Num Congresso repleto de parlamentares que flertam com a forca, Câmara e Senado excluíram do pacote anticrime o pedaço que tinha a aparência de corda. Nada de prisão de corruptos condenados na segunda instância. Nem sinal de criminalização do caixa dois. Quem estava preso foi solto. Quem aguardava na fila relaxou. Para evitar a repetição das prisões longevas da Lava Jato, enfiou-se dentro do Código de Processo Penal o parágrafo único do artigo 316. Tem o formato de um pé de cabra. Prevê que a prisão preventiva se torna ilegal se não for revalidada a cada 90 dias pelo juiz que a decretou.

Dizia-se que essa espécie de recall trimestral para as prisões destinava-se a evitar que presos humildes fossem esquecidos nos fundões do sistema carcerário.
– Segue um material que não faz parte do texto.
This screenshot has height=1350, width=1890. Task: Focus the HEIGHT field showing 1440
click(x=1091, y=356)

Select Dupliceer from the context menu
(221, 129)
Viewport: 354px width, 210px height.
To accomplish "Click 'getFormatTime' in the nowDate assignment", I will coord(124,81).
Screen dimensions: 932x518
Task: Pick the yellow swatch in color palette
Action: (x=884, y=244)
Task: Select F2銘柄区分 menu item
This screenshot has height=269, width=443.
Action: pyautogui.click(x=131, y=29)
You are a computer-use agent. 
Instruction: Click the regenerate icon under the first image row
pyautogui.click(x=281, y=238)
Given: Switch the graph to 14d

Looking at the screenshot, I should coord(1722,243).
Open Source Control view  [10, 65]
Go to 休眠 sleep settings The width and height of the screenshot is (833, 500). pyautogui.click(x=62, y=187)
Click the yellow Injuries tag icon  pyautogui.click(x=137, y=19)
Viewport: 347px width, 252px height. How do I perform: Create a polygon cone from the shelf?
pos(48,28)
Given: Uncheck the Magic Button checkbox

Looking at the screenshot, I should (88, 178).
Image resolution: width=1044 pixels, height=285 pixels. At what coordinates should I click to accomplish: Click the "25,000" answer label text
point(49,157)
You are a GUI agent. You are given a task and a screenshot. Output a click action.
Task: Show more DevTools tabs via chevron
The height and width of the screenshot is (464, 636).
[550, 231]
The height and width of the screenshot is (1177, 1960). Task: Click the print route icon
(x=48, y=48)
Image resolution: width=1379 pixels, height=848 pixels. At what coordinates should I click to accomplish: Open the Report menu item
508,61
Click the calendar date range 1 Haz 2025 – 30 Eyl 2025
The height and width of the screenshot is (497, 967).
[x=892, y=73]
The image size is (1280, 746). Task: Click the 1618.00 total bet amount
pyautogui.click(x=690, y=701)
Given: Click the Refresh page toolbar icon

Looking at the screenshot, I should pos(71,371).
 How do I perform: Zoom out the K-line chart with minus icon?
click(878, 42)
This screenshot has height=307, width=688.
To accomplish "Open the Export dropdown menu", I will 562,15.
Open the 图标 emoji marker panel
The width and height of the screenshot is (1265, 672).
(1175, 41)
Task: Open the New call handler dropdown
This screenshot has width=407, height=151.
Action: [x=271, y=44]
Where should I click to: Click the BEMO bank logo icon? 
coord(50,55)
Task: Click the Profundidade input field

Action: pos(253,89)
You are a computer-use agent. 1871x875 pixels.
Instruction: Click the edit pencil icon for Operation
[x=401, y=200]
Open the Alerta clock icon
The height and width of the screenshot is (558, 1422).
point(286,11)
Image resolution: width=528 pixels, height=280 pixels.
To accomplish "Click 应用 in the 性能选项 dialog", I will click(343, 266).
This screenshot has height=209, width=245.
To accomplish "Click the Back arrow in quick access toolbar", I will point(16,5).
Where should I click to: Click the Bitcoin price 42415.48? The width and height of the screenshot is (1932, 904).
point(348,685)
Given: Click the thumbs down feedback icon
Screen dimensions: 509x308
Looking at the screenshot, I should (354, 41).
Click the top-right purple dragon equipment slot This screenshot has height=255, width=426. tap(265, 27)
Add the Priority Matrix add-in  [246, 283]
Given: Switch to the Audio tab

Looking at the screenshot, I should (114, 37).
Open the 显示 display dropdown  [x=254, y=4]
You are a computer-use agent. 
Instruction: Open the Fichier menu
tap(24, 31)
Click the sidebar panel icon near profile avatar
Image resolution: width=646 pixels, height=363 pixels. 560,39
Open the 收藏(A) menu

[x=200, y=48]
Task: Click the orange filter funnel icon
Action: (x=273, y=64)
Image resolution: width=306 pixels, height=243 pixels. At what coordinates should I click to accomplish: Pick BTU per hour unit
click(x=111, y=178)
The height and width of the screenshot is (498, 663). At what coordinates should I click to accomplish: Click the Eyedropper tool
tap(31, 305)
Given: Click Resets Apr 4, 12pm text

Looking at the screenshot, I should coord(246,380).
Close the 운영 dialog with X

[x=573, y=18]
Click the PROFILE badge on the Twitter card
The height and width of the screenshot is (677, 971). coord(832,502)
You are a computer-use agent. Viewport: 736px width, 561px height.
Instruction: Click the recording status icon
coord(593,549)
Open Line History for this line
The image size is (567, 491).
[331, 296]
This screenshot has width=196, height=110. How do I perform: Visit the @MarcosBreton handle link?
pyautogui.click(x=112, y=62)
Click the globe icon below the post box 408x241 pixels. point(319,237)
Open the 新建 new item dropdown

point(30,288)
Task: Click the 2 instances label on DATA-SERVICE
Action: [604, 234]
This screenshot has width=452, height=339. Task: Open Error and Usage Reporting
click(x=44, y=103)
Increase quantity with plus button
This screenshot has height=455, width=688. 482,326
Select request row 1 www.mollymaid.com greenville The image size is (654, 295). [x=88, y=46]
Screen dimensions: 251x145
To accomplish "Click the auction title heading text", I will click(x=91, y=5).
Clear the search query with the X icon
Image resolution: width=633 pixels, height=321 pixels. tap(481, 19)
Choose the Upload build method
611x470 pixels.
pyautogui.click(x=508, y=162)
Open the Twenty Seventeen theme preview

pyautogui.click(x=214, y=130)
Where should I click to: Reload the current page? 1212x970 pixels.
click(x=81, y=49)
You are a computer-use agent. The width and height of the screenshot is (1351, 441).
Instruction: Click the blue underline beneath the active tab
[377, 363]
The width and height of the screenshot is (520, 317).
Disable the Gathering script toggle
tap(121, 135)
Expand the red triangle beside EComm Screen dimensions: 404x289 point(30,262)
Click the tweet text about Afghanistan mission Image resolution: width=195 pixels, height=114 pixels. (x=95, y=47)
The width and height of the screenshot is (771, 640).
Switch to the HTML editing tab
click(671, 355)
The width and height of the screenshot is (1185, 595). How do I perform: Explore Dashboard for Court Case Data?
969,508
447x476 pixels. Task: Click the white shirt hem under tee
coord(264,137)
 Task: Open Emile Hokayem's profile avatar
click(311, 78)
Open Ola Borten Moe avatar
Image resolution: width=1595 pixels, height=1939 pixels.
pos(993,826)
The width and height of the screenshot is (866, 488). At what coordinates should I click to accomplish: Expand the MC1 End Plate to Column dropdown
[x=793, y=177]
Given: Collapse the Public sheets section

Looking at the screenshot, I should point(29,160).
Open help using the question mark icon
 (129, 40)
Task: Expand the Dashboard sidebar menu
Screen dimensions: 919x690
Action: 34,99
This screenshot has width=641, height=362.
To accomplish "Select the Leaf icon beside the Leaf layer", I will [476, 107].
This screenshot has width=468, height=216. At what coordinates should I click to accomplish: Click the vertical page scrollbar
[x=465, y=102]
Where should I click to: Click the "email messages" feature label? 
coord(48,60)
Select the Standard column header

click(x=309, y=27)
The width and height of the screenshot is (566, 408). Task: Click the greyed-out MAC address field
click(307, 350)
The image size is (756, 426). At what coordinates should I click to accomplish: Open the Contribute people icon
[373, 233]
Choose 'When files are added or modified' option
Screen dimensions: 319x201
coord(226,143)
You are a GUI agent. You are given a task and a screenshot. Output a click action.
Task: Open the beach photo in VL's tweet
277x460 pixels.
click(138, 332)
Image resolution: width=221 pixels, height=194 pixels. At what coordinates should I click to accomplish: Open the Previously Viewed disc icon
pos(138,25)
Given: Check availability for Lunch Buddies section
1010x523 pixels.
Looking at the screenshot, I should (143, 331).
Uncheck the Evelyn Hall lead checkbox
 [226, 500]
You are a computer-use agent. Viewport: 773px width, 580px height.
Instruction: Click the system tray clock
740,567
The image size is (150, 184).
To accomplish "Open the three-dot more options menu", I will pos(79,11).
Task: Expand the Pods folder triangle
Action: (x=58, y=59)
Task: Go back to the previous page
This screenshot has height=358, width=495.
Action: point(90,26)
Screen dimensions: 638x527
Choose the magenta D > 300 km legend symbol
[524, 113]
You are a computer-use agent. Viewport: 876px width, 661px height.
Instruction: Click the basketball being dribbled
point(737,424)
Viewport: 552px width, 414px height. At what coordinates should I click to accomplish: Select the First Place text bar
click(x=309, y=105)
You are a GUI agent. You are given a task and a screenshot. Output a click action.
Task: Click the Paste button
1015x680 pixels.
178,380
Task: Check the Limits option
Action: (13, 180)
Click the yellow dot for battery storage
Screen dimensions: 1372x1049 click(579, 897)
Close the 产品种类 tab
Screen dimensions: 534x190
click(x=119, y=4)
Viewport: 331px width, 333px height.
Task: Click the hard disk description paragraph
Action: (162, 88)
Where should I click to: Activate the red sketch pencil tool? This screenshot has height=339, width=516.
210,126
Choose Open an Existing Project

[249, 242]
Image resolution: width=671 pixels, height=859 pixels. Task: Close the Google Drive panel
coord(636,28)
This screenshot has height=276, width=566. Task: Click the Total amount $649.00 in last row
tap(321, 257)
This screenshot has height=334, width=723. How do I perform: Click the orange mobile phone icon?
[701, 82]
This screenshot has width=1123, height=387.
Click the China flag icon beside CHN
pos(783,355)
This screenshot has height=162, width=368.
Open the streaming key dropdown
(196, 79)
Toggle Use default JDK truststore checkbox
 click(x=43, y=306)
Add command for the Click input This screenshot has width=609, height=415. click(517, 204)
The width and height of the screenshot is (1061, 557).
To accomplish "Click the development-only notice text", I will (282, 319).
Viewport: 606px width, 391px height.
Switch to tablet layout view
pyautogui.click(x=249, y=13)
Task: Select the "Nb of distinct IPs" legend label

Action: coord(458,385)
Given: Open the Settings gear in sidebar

Conversa mole. Três em cada dez presos no Brasil estão atrás das grades sem condenação. São pretos e pobres. Não há vestígio de alguém com esse perfil que tenha deixado a cadeia graças à nova regra pró-bandidagem incluída no pacote anticrime.

Na outra ponta, a novidade legislativa já levou o ministro Marco Aurélio Mello a abrir a cela não apenas de André do Rap, mas de pelo menos 79 presidiários com bolso para contratar bons advogados. A maioria estava na cadeia por tráfico de drogas e organização criminosa. Há também acusados de homicídio qualificado, tentativa de feminicídio e corrupção ativa.

Os responsáveis pelo flagelo se fingem de desentendidos. Mas convém recordar que o pé de cabra foi incluído por um deputado do centrão numa proposta do governo, aprovada pela maioria do Congresso, sancionada por Jair Bolsonaro e agora aplicada pelo Judiciário. Não há ingênuos nesse enredo. Fica comprovado que, no Brasil, quem vive de esperança tende a morrer muito magro.